____ Excerpt

Paz brings a wealth of experience as an advocate on the Beacon Hill for immigrant rights,
labor rights, and funding our school systems.
Q: What is your vision for Ward 9?
A: My vision for Waltham is a government that puts the community first- plain and simple. Working families in Waltham should be able to raise their children in an affordable community that promotes sustainable and high-tech growth. Our seniors should have access to affordable and safe housing. Our disabled community should have access to ADA-compliant sidewalks and a modern transit system. Our youth should look forward to a state-of-the-art high school.
For any of this to be possible, we need new leaders. We need a generation of leaders with evolving ideas and integrity, especially who do not allow private interests to cloud their priorities. That means we do not have politicians in office for decades at a time or who shamelessly take money from outside developers.
Big picture: our city can and should lead. Our schools can be a beacon of educational excellence and equity. Our transit system can be modern and intelligent. Waltham must lead the way in fighting climate change.It’s our future, our Waltham.
Q: How would you describe Ward 9?

________
____ Information provided

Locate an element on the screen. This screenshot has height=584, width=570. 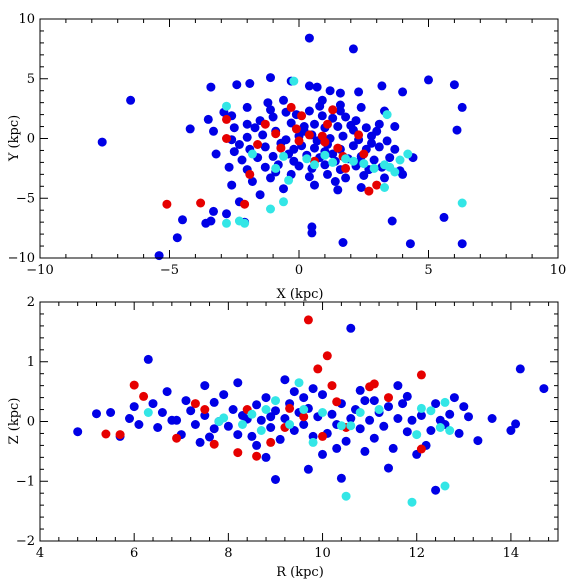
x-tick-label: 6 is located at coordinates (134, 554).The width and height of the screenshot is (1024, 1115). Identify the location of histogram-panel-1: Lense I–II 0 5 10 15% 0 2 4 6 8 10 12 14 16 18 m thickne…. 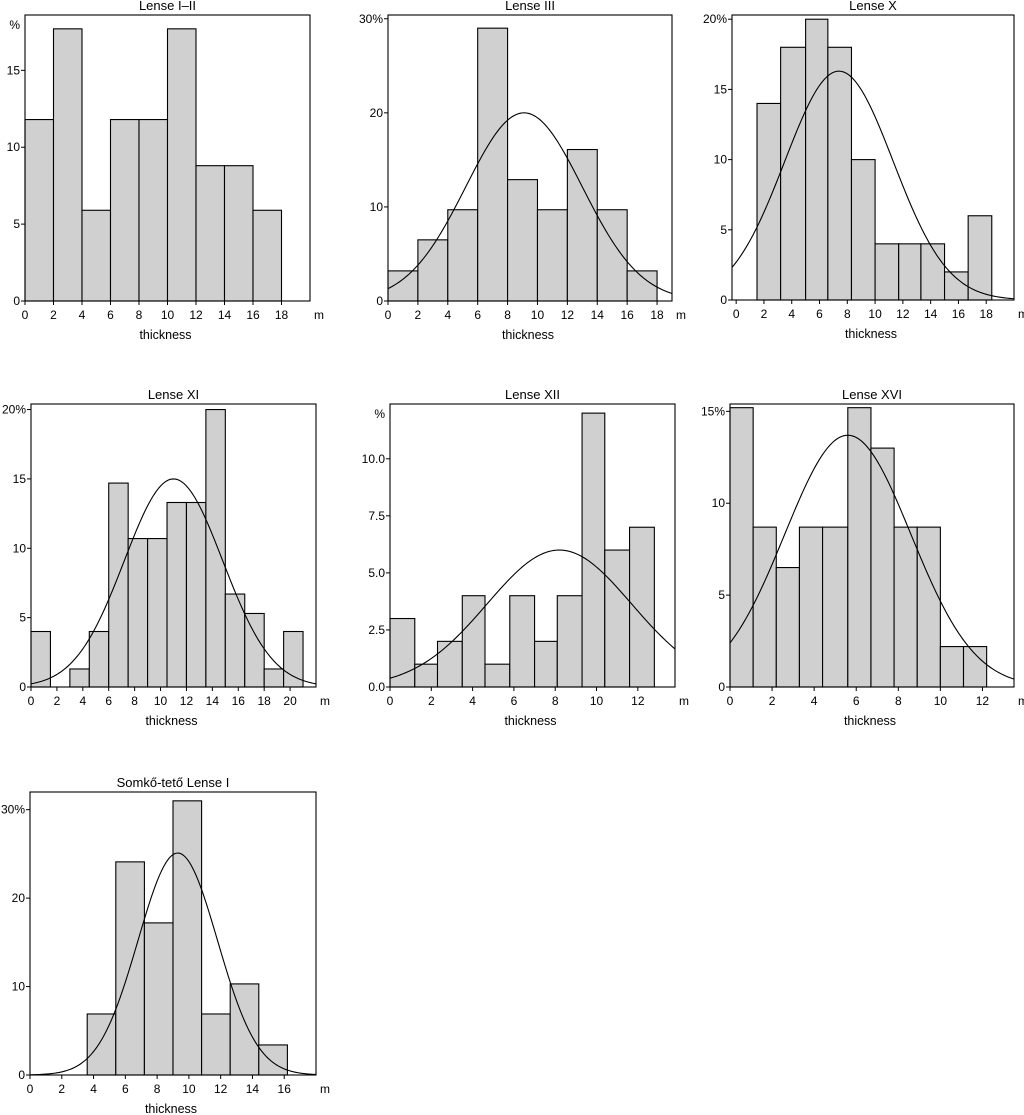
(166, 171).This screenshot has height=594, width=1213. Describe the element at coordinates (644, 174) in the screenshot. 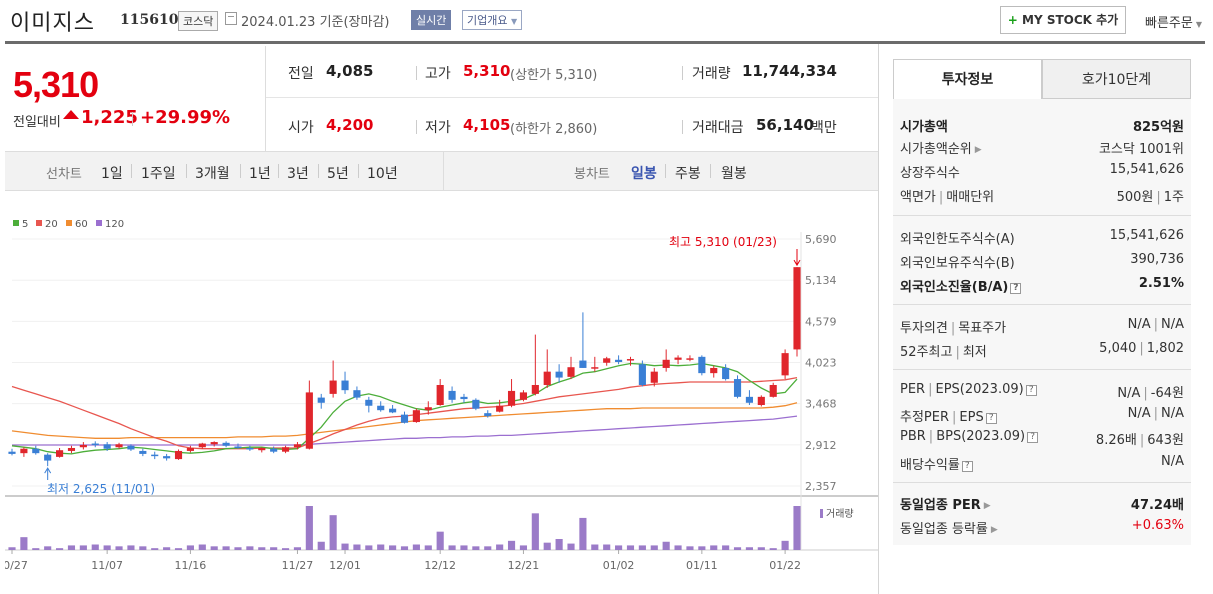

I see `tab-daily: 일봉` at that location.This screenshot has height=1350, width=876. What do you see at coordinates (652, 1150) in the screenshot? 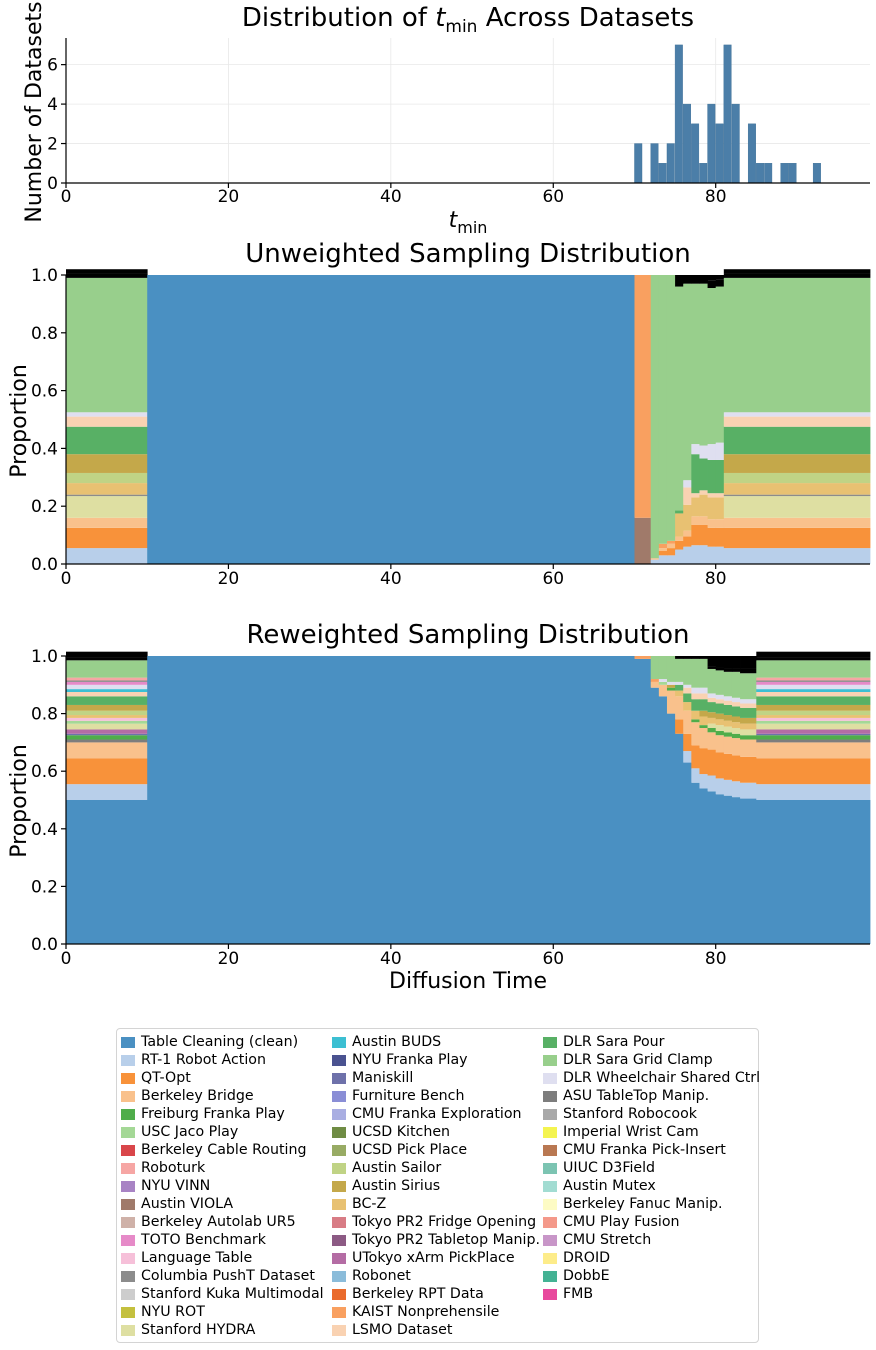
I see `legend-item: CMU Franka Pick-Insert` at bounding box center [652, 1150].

________
____ Information provided

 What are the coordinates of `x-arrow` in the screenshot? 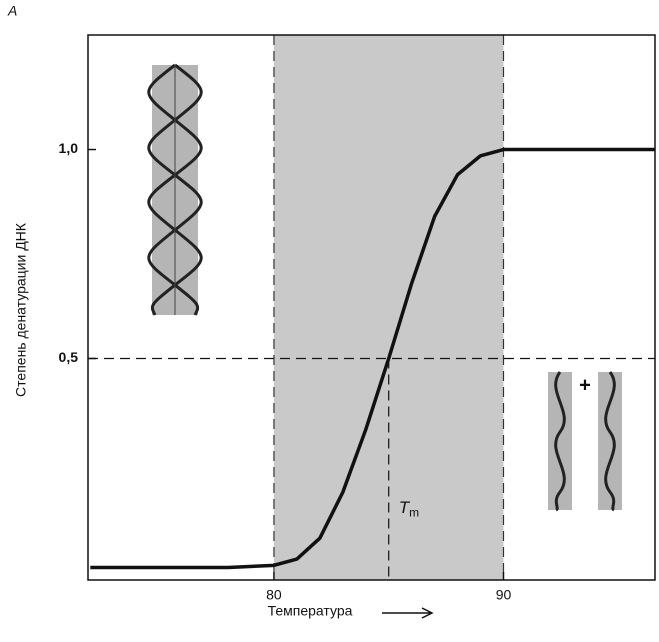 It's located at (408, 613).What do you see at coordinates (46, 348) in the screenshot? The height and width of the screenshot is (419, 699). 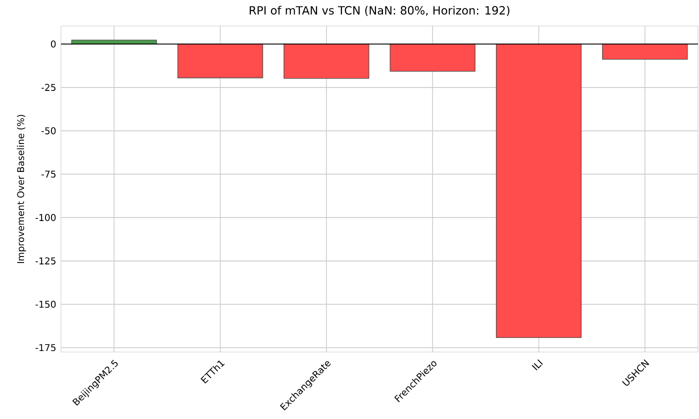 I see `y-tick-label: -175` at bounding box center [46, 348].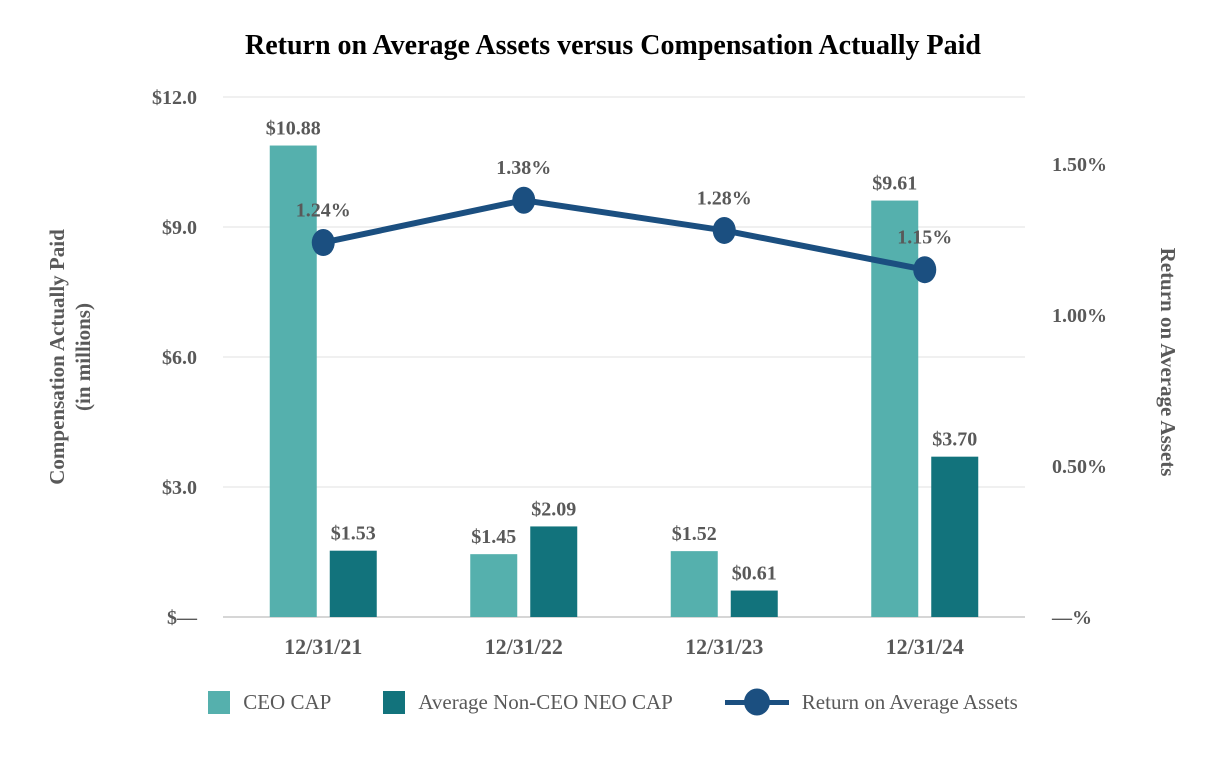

________

Problems to work on:
A. Update the Ward 9 interview: write out everything from "Q: What is your" down to "from outside developers.", swapping "affordable" for "low-cost".
B. According to the Ward 9 interview, what kind of high school should the city's youth look forward to?

Written answers:
A.
Q: What is your vision for Ward 9?
A: My vision for Waltham is a government that puts the community first- plain and simple. Working families in Waltham should be able to raise their children in an low-cost community that promotes sustainable and high-tech growth. Our seniors should have access to low-cost and safe housing. Our disabled community should have access to ADA-compliant sidewalks and a modern transit system. Our youth should look forward to a state-of-the-art high school.
For any of this to be possible, we need new leaders. We need a generation of leaders with evolving ideas and integrity, especially who do not allow private interests to cloud their priorities. That means we do not have politicians in office for decades at a time or who shamelessly take money from outside developers.

B. A state-of-the-art high school.